Zurich Settles Insurance Probe With Spitzer For $153 Million
By MICHAEL GORMLEY, Associated Press Writer
March 27, 2006
ALBANY, NY - Zurich American Insurance Co. on Monday settled an investigation into bid-rigging and will pay $153 million in restitution and penalties under a settlement with New York, Connecticut and Illinois, according to the company and New York Attorney General Eliot Spitzer.
Under the settlement, $88 million will go to Zurich policy holders harmed by the bid-rigging Spitzer claimed, $39 million in penalties will go to New York state while Connecticut and Illinois will each get $13 million.
The settlement is part of Spitzer's investigation of Marsh & McClennan Companies Inc. Marsh, the nation's largest property and casualty brokerage, settled with Spitzer last year for $850 million over allegations of bid rigging and price fixing as well as hidden commissions.
Zurich was one of the companies Spitzer and state Insurance Superintendent Howard Mills accused of participating in insurance bid-rigging.
"Zurich's willingness to acknowledge problems, adopt reforms and provide appropriate compensation to customers will help the company move forward to help promote full and fair competition in the insurance industry," Spitzer said.
"Our investigation revealed that Zurich schemed with insurance brokers and other insurers to rig bids, behavior that led policyholders to pay more for insurance," said Illinois Attorney General Lisa Madigan said. "Zurich also secretly paid contingent commissions to brokers in exchange for the brokers steering business to Zurich."

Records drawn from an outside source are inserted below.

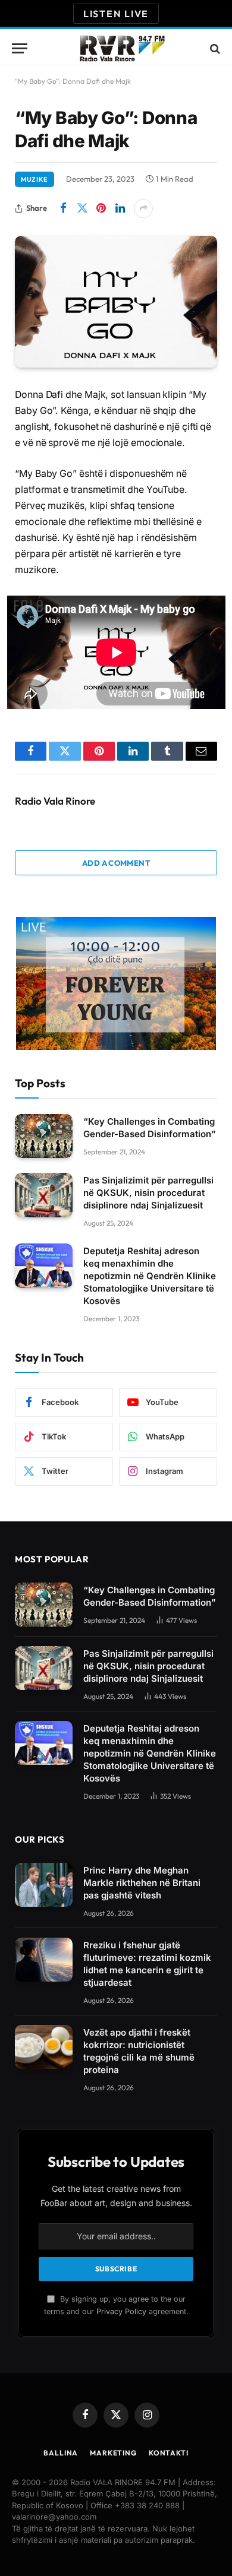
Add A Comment (116, 863)
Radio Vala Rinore (55, 801)
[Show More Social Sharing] (143, 208)
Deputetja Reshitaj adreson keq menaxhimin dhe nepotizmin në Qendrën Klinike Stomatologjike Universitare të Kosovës (149, 1275)
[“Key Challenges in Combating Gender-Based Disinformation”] (44, 1136)
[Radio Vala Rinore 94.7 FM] (122, 48)
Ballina (60, 2452)
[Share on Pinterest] (101, 208)
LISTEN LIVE (116, 14)
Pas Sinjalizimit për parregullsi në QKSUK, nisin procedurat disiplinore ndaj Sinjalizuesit (148, 1193)
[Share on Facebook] (63, 208)
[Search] (214, 48)
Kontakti (169, 2452)
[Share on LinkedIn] (120, 208)
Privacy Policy (121, 2311)
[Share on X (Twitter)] (82, 208)
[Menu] (19, 48)
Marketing (113, 2452)
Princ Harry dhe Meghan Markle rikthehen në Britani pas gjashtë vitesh (141, 1883)
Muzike (34, 179)
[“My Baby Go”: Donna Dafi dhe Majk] (116, 302)
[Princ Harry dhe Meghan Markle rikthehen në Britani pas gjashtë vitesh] (44, 1885)
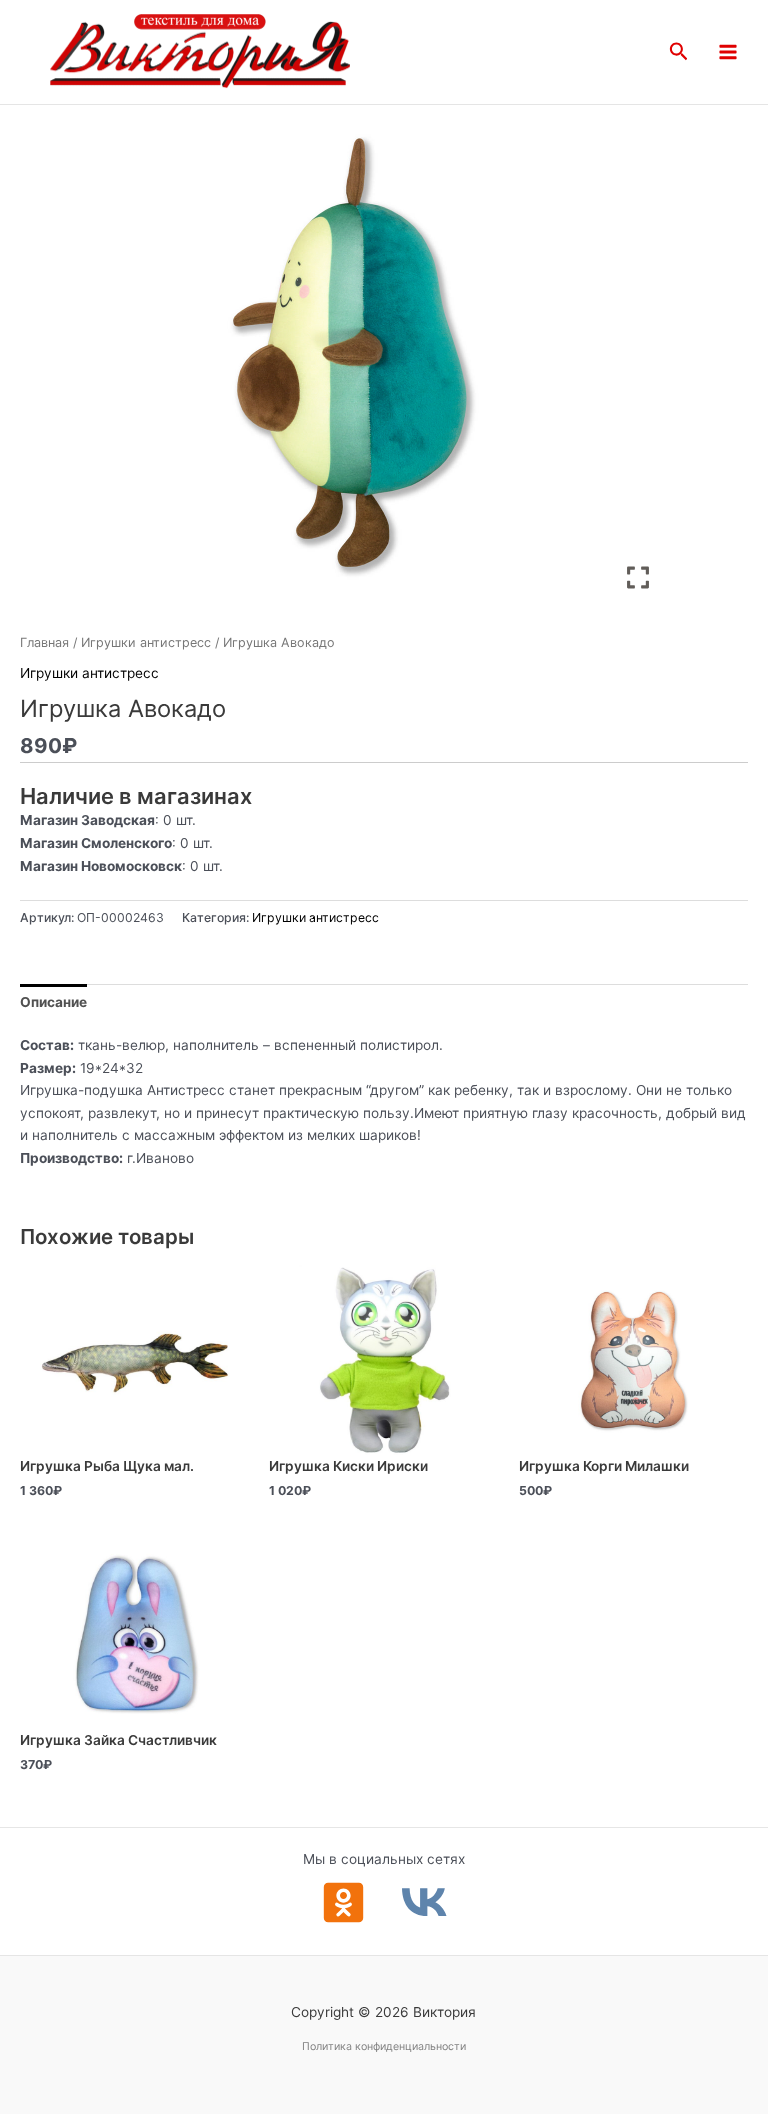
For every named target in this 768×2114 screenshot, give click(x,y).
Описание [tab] (53, 1002)
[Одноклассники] (343, 1902)
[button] (679, 52)
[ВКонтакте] (424, 1902)
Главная (44, 642)
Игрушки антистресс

"The agreements concluded within the last two weeks represent significant progress in Zurich's efforts to resolve the uncertainty associated with certain industrywide practices," said James Schiro, Zurich's CEO. "This industry, like others before it, is undergoing a transformation, and these agreements will bring greater clarity to how Zurich will move forward to serve producers and customers in this new era of transparency."
Earlier this month, Zurich agreed to pay nearly $172 million in a deal with nine states to settle allegations of bid-rigging and price-fixing in the commercial insurance market. Policyholders in 50 states will receive $151.7 million in refunds in the settlement with California, Florida, Hawaii, Maryland, Massachusetts, Oregon, Pennsylvania, Texas and West Virginia. Those nine states will get an additional $20 million for investigative and attorney costs.
Monday's settlement concerned Zurich's "finite reinsurance" transactions. Spitzer cited an e-mail from a Marsh broker to a Zurich underwriter seeking a phony bid for an insurance contract that Spitzer said was being steered to American International Group Inc. The e-mail included: "Can you give me a protective indication on this. It is an AIG renewal and AIG already quoted it so just give me a bad price with higher per occ. attachment and then we can be done with this."
Spitzer said Zurich provided the phony quote in the deception of a Marsh customer.
AIG was among the companies that allegedly participated in the bid-rigging scheme, and four former AIG executives were among 20 insurance executives and officers who have pleaded guilty to charges, Spitzer's office said.
In February, AIG, one of the world's largest insurance companies, agreed to pay $1.64 billion to resolve allegations that it used deceptive accounting practices to mislead investors and regulatory agencies.
Zurich, in a statement quoted by Spitzer, acknowledged "certain of its employees violated both acceptable business practices and Zurich's own standards of conduct by engaging in improper bidding practices and the `finite reinsurance' transactions."
Spitzer's said Zurich improperly used "finite reinsurance" to make its finances look better. In 1998, Zurich took out insurance with another firm that would cover a $70 million loss. In the deal, the reinsurance payment was returned to Zurich and counted as a profit, Spitzer said.
Spitzer is seeking the Democratic nomination for governor this year against Nassau County Executive Tom Suozzi.